Judge Samaniego encourages El Paso residents to continue to wear masks and social distance while a final ruling is being deliberated. He said he’ll be pursuing all legal options to stop the spread of the virus. The mayor of El Paso is looking for a balance between lockdowns and keeping residents healthy.

Samaniego also noted that parts of his order remain in place under the court ruling, including 50% capacity limits at most nonessential businesses; and restaurants must close dining rooms between 9 p.m,-6 a.m. Takeout is permitted after 9 p.m.

After the courts ruling came out, the City of El Paso announced it would return to enforcing its previous emergency directive and Abbott’s executive order allowing non-essential businesses to reopen with limits.

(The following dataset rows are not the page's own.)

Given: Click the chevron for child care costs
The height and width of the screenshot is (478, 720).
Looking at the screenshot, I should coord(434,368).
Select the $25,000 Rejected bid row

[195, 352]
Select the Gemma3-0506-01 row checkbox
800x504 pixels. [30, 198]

“Today’s ruling from the 8th Court of Appeals restores our previous directive; and as I have stated, the City must follow the law,” El Paso Mayor Dee Margo said in a statement. “We must balance the lives and the livelihoods of our community, and this requires all of us to change our social behavior.”

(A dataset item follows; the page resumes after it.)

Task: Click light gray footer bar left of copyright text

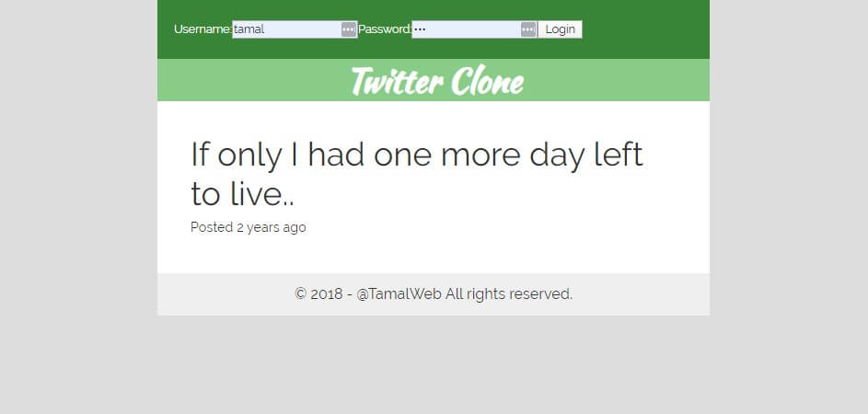Action: click(225, 294)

Texas Attorney General Ken Paxton is pleased with the temporary halt to the order.

The mayor’s concern for the survival of small businesses in El Paso was evident during a news conference Thursday. From January to October, El Paso has lost more than 25% of its small businesses. The first coronavirus case in El Paso was recorded in mid-March. Some businesses have been ignoring Judge Samaniego’s order and potential fines in order to stay open and keep workers employed. The argument is the same as it has been from the beginning of the pandemic – if big box stores can stay open, why can’t small businesses?

Gov. Greg Abbott’s office announced Wednesday that state agencies sent more than 1,350 additional medical personnel to El Paso, with more available as needed.